[START Excerpted records]

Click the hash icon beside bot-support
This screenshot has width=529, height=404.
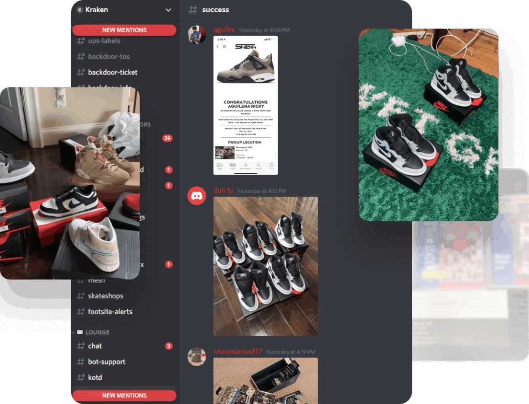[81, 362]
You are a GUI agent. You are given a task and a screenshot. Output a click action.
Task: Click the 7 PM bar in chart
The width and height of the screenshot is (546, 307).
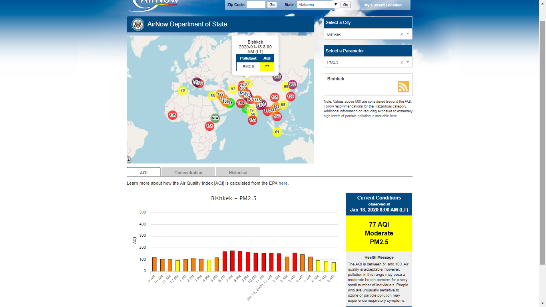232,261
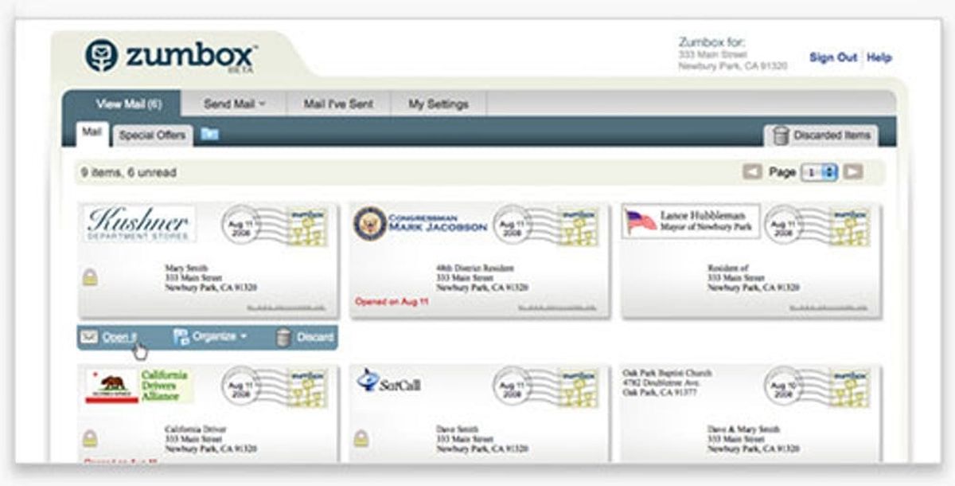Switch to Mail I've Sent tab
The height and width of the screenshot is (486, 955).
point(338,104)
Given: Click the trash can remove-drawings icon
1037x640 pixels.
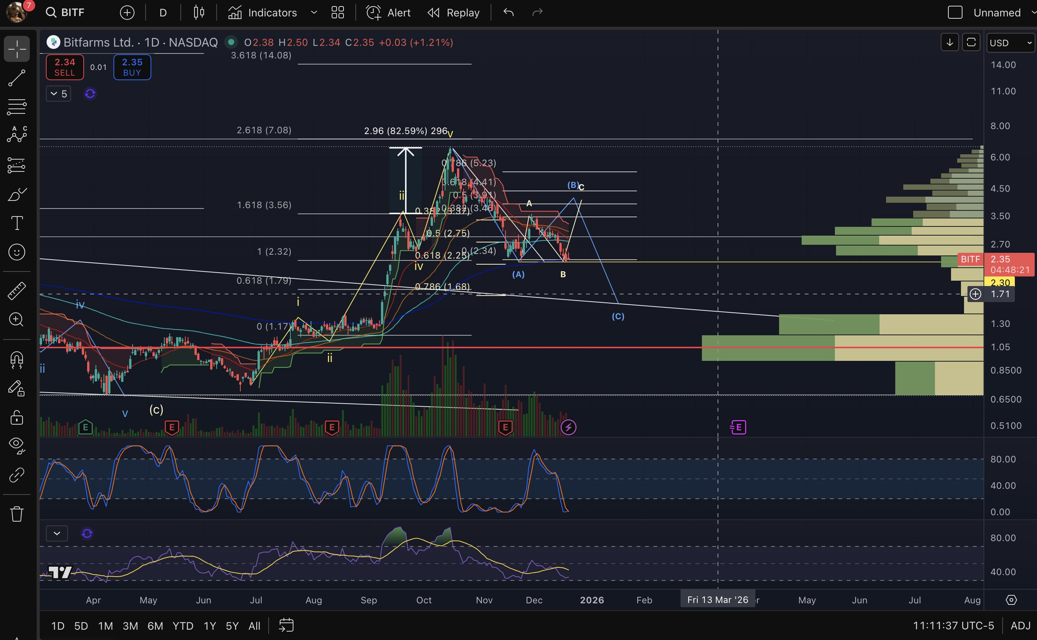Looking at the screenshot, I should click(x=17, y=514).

[END Excerpted records]
[START Excerpted records]

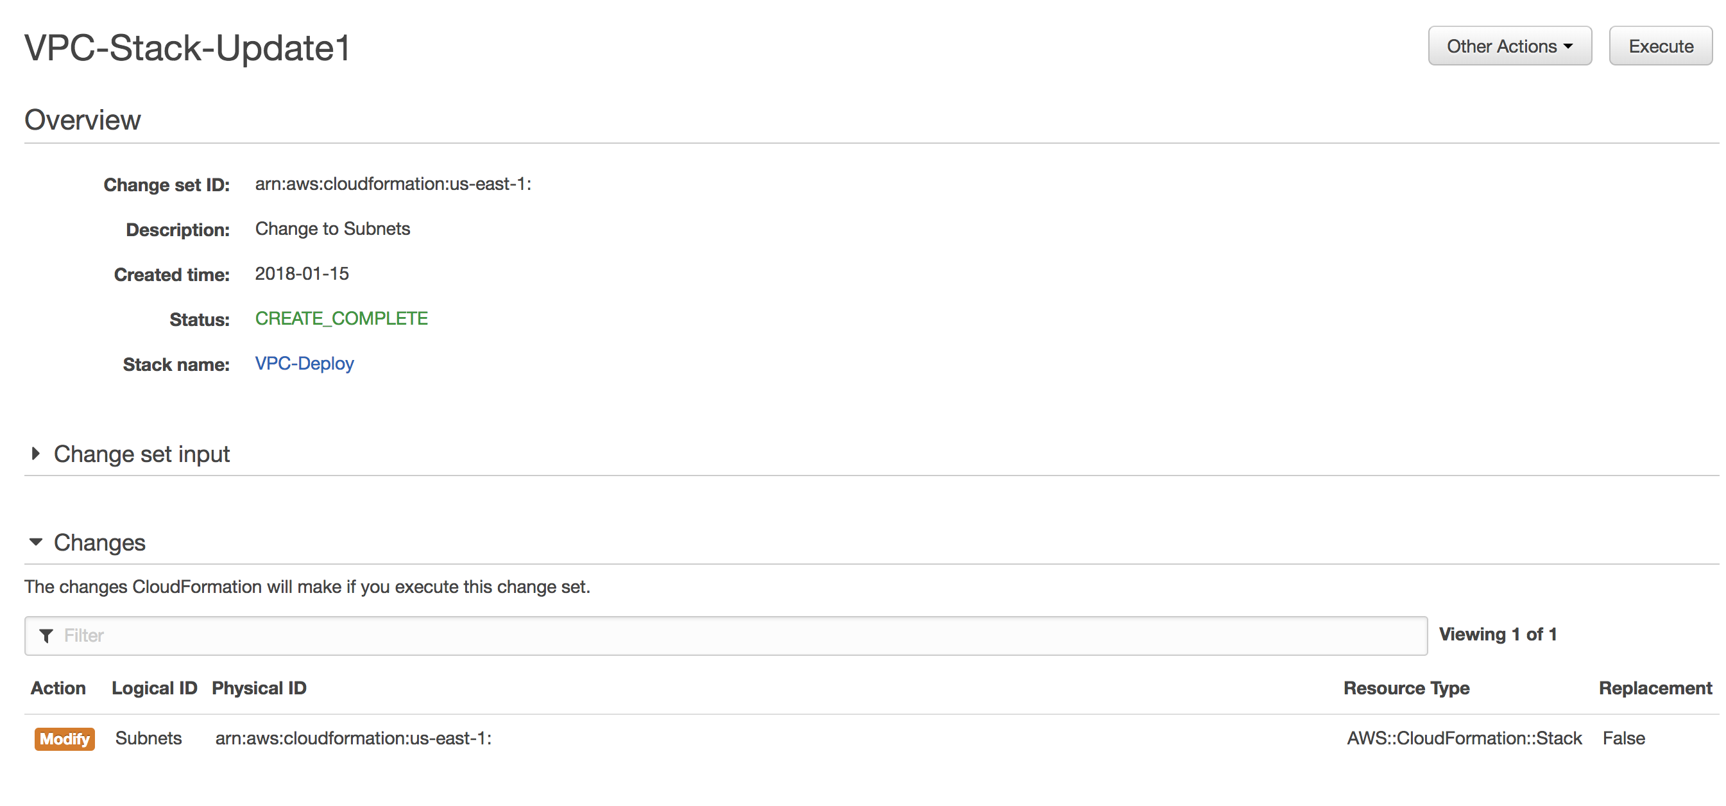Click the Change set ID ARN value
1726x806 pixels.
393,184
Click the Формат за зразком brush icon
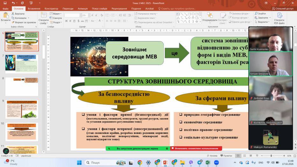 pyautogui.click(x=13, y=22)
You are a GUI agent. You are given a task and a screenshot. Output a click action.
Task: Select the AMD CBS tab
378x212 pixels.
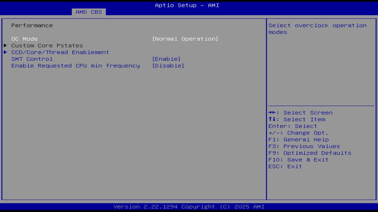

[END Excerpted records]

Written request: Update the lines from the line with "Click the hash icon beside bot-support" up to and including the line with "Looking at the", replacing "icon" with "button" and keeping everything else unchanged. Return only those lines, without the pictures.

Task answer:
Click the hash button beside bot-support
This screenshot has width=529, height=404.
[81, 362]
You are a GUI agent. You are given a task and a screenshot. Output a click action.
Task: Click the 7 PM bar in chart
The width and height of the screenshot is (546, 307).
232,261
Switch to Mail I've Sent tab
The height and width of the screenshot is (486, 955).
point(338,104)
Given: Click the trash can remove-drawings button
1037x640 pixels.
Looking at the screenshot, I should click(x=17, y=514).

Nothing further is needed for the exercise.